----- Supplied text

The Long View: Deep Time in Moab
by Allyson Mathis

Geology forces those who practice the science to develop a long view. Even laypeople who just appreciate the geology of a region like Utah’s canyon country gain an appreciation of a time scale greater than our own. Geologic time spans intervals entirely different than our human one of days, weeks, months, and years. The events that make up the geologic history of Moab took place over intervals of tens of millions of years, occurring as long ago as hundreds of millions of years in the past. Developing a perspective on geologic time is one of the greatest intellectual challenges among all the sciences, right with understanding the vast distances found in interstellar space and the strange behaviors seen in particle physics.

The concept of geologic time has been called the geosciences’ greatest contribution to human thought. This is a remarkable statement in light of what the science of geology has given us; ranging from everything from oil, gas, gold, and silver to concrete and clay. Further, the geosciences have fired our collective imaginations and enriched our intellectual lives with the discovery and description of prehistoric faunas such as the dinosaurs and trilobites, as well as by measuring that that the very continents that we inhabit are slowly moving relative to each other at the rates that fingernails grow. Geologic time, or “deep time” to use John McPhee’s memorable phrase from his classic book Basin and Range, is an essential component of every aspect of the science of geology, and has revolutionized our relationship with our planet.

Based on observations of the rock record and geologic processes, geologists concluded that the earth is very old long before the advent of the nuclear age, which enabled them to make a precise determination of that age in years. James Hutton, the 18th century scientist considered to be the “Father of Modern Geology,” concluded that geologic time was so vast, at least from our human perspective, that it had “no vestige of a beginning, no prospect of an end.”

----------

▶ _Short exercise a_: Please rescale the entries, starting with the line that contains "Click the 导出 button" and going on through the line that contains "[x=47, y=425]", both included. Reproduce every one of those lines, requests included, with each click coordinate in the answers multiplied by 2.6 and rounded to a whole number (halves round up); give only those lines.

----- Information provided

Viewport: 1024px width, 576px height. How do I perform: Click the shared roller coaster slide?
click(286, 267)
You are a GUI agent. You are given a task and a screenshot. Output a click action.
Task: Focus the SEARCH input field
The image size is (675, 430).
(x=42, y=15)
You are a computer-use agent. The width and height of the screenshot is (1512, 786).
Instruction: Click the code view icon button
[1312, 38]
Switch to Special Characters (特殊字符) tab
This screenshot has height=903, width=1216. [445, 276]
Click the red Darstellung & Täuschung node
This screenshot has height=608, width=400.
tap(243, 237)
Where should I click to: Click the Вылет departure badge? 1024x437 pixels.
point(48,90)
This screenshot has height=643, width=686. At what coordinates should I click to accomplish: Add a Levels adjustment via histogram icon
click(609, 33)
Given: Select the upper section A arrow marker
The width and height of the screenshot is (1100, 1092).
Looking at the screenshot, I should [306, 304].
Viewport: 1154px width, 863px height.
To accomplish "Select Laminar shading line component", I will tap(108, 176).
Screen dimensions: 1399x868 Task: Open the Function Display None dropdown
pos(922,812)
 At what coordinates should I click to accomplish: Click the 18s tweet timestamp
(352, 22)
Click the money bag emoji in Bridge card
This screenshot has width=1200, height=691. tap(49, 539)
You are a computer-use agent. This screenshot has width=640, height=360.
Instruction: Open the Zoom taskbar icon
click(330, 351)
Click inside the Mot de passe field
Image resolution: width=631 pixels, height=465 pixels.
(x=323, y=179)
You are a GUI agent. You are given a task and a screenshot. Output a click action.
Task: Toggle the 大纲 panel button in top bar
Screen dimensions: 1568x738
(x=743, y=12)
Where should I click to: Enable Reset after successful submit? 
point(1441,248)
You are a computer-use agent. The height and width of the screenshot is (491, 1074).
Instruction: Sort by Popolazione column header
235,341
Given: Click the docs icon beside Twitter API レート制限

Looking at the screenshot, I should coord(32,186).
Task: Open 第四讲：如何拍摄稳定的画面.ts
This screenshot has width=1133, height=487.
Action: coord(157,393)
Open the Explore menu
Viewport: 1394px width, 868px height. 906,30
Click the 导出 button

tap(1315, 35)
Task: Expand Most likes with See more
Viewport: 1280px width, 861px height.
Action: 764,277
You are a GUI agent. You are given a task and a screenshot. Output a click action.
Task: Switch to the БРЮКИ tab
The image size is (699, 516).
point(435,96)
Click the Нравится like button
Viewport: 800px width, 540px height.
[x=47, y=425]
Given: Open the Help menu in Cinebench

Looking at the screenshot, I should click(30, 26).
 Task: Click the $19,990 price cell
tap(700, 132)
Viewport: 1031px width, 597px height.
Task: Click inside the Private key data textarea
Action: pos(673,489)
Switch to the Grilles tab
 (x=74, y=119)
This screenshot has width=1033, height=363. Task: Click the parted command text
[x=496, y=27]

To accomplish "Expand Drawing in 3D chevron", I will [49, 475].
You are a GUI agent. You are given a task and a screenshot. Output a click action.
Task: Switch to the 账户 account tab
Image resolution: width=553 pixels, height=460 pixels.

----------

▶ _Short exercise b_: In the piece on deep time in Moab, which 18th century scientist is described as the "Father of Modern Geology"?

▶ _Complete output a_:
Click the 导出 button

tap(3419, 91)
Task: Expand Most likes with See more
Viewport: 1280px width, 861px height.
Action: 1986,720
You are a GUI agent. You are given a task and a screenshot. Output a click action.
Task: Switch to the БРЮКИ tab
The image size is (699, 516).
point(1131,250)
Click the Нравится like button
Viewport: 800px width, 540px height.
[x=122, y=1105]

▶ _Complete output b_: James Hutton